Hong Kong Sails Ahead.

HONG KONG, By Jan Morris. New York: Random House. 359 pp. $19.95. `HONG KONG,'' Jan Morris's book, comes at a propitious time. Written from a modified British perspective, it tells of an economic engine unparalleled in modern times, of a place living on a deadline with uncertainty, of a confluence of Asian and European commercial rapacity and of the people whose lives are squeezed, sometimes happily, sometimes miserably, in a crowded, cacophonous urban jungle.

In 1997 British operation of the place reverts to the People's Republic of China. Up until the Deng reforms, it was assumed that this transition, from the unbridled capitalism of Hong Kong's almost unregulated commerce to China's gray communism would be wrenching and disastrous.

But mainland China is, today, in a transition of its own. In some ways, Hong Kong is right now doing more to change China than the reverse.

The colony of Hong Kong was the spawn of opium, an imperialist island founded to exploit a feudal mainland. And in these days of ardent drug interdiction by all the major governments, it is a little amazing to read of the extraordinary measures that the British traders took to first introduce opium to the Chinese (bringing it from their colonies in India and Burma) and then to maintain their monopoly on the drug trade through war. The Chinese mandarins tried to throw them out several times, but, lacking military sophistication, failed.

The British demanded and got the island of Hong Kong in 1841, and the Chinese even had to pay for opium destroyed in the war. There were other European powers in the South China seas to be sure, but the British were preeminent. In 1860, following another war with the Chinese, the British secured a section of the mainland, the city of Kowloon and an area of some 300 square miles known as the New Territories. Beyond these areas all control comes from Beijing.

The Chinese have often been cited as the least likely communists. There's a capitalist strain in the Chinese mind that no amount of theoretical Marxism or cultural revolution has been able to sublimate.

And as the Deng reforms progress, sometimes racing blindly into commercial ventures, sometimes pulling back when inflation rears its ugly head, Hong Kong seems to be both a model and a warning.

This city has experienced the best and the worst of capitalism, its most glorious riches and its most squalid exploitation.

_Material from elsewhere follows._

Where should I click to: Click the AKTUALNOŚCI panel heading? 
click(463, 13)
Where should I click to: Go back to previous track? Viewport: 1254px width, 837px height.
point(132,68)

Today it is a city of enormous energy, towering skyscrapers, luxurious hotels, set at the end of crowded side streets filled with tiny workshop businesses where everything is produced. The Hong Kongese work harder and longer than the people of any other city, and after a time in this milieu you can see why.

It is a place frenetically dedicated to the making of money, and the urge to make some for yourself is in the air.

As in New York, Morris's other favorite city, nearly everything is under construction. Buildings are being torn down to make room for bigger buildings, while the traffic swirls and flows around them.

Morris's book is written with the affection of a lover of cities and peoples, and with a cleareyed appreciation of the triumphs and horrors of the British Empire. She goes a little easy on some of the worst excesses, but that's not important because she is a good deal more interested in what is going to happen in the future.

She is certainly an experienced writer and can put her story in the graceful, bemused prose of the practiced travel writer. She makes you see the place - the new generation of Chinese yuppies racing around the city doing deals over their ubiquitous hand-held portable telephones, and the elderly Chinese, highly superstitious, who believe that if they stand close to a passing car it may run over the evil spirits following them. (When I was in Hong Kong recently, several evil spirits following me were flattened in just this way, and by a hair, let me tell you.)

The book may be one of the most useful studies of the place before the great change of governmental control takes place in 1997. Morris is guardedly hopeful that the arrival of Marxism will be tempered with realism, but she shares the Hong Kong disappointment with the sniffy and ineffectual policies of the British government, whom it is felt could have cut a better deal for their subjects.

There will be no more taipans in Hong Kong after 1997, unless something utterly unexpected intervenes, but after reading this book, you can almost believe something will.